___ Text excerpt

Load Testing With K6

Adrian L Thomas, MEng

Who?

  • Software Engineer ~13 years professional experience
  • Had a few roles: SWE, Team Lead, Staff Engineer...
  • Most recently working at Contentful for 2.5 years, and DAZN for 4 years before that
  • Worked across a bunch of technologies (too many to list!)
  • Talk to me in the pub about: cars, running, pizza, or any of the above..

Disclaimer: I am not representing any company. This talk is based on my own personal experiences and all views are my own only.

What You Will Learn

  • What load testing is
  • Why load test
  • K6: What it is, what you can do with it, getting up and running...
    • Free, and open source load testing tool (by Grafana Labs)
  • Some anecdotes & gotchas

Time for questions at the end - or grab me in the pub after

You Won't Learn

  • K6 Browser
  • Grafana Cloud
  • Distributed tests
  • Synthetic monitoring
  • gRPC
  • ( but hopefully that gives you a taste of the feature-set! )

______
___ Given entries

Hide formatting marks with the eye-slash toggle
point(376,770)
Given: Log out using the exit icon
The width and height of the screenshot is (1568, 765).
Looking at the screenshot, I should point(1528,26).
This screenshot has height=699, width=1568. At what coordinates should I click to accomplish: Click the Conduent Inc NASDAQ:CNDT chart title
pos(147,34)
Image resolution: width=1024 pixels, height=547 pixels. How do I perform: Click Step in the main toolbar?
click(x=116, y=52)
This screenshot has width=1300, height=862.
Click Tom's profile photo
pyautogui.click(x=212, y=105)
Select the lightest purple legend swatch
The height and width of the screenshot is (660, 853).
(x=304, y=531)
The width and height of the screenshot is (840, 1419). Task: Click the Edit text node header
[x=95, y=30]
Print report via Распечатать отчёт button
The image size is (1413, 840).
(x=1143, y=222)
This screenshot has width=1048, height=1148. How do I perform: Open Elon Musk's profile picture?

______

Stated goal:
Retype the part of the K6 load testing talk above from "Time for questions" up to and including "the feature-set! )".

The solution:
Time for questions at the end - or grab me in the pub after

You Won't Learn

  • K6 Browser
  • Grafana Cloud
  • Distributed tests
  • Synthetic monitoring
  • gRPC
  • ( but hopefully that gives you a taste of the feature-set! )